What you will do:
Return only those lines of the records below in which "beside" appears.
Records supplied Start Marker
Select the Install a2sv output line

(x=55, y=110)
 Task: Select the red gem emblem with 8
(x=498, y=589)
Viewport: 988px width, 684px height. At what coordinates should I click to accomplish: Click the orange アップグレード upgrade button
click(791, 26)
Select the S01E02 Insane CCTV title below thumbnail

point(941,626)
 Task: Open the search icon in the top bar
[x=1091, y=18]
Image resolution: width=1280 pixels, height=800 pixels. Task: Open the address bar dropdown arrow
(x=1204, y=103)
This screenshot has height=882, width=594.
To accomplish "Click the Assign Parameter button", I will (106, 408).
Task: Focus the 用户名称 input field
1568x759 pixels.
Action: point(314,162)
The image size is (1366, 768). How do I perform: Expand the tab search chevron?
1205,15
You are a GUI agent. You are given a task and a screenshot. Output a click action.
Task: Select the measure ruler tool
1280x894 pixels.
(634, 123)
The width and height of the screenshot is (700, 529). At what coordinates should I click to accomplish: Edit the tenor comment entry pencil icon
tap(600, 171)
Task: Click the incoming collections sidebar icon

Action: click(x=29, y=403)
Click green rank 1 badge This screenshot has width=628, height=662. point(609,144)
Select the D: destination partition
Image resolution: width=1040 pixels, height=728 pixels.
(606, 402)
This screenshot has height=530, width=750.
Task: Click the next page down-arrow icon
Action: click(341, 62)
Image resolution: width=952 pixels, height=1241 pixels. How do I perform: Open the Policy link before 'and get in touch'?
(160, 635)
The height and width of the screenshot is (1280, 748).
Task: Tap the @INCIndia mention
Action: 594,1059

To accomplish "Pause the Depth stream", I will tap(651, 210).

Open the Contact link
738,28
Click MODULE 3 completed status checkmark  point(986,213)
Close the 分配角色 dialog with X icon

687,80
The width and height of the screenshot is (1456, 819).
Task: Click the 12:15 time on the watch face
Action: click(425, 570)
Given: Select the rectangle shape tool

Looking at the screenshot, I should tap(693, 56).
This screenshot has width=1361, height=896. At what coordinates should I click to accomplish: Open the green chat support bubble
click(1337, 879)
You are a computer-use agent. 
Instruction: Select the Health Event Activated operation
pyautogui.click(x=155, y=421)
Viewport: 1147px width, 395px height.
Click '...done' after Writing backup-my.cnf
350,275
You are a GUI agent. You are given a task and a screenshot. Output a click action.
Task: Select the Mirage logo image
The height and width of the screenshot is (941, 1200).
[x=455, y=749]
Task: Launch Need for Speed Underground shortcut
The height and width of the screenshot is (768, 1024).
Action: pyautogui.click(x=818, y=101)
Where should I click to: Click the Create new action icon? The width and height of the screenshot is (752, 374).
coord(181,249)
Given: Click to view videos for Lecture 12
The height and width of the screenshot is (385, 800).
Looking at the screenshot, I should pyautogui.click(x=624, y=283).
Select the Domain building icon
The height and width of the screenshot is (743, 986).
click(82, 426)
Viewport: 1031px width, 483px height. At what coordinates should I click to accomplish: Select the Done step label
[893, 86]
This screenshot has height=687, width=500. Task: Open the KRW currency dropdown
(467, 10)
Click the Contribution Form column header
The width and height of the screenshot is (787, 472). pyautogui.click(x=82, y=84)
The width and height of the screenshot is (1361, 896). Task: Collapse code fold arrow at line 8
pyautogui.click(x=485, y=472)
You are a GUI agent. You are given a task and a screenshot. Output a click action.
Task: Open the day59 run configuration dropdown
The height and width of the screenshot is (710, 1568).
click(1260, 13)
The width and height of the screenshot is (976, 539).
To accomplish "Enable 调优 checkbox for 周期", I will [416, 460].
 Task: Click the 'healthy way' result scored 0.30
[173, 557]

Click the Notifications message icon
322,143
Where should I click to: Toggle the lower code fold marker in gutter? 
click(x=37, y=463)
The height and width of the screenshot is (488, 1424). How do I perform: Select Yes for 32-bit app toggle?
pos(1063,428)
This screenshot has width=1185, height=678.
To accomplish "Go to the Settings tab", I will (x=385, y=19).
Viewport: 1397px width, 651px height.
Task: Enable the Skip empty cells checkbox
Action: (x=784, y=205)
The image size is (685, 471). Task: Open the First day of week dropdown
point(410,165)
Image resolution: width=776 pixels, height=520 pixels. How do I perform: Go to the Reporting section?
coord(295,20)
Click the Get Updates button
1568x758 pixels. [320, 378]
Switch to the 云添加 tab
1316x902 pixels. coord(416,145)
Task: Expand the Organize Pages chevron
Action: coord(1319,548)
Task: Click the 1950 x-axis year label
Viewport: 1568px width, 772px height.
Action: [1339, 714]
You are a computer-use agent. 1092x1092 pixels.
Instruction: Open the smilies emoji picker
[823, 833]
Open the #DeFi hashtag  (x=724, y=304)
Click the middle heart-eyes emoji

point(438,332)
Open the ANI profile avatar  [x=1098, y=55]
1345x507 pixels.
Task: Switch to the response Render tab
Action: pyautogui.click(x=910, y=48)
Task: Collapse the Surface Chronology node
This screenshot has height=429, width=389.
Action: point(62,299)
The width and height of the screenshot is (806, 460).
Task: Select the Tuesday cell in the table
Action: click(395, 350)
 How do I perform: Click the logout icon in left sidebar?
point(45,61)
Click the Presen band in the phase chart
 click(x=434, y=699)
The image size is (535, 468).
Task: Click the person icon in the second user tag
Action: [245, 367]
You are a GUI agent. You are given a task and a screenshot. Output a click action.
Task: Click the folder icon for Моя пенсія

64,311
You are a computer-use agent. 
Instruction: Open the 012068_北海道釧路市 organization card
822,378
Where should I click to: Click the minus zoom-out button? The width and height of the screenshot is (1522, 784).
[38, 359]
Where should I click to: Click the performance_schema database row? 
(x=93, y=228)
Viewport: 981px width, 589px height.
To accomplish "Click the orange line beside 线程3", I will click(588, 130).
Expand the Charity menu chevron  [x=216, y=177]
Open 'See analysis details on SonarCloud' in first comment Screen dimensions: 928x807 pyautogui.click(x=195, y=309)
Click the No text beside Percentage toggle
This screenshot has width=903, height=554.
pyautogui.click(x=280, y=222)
Records supplied End Marker
Task result:
To accomplish "Click the orange line beside 线程3", I will click(588, 130).
Click the No text beside Percentage toggle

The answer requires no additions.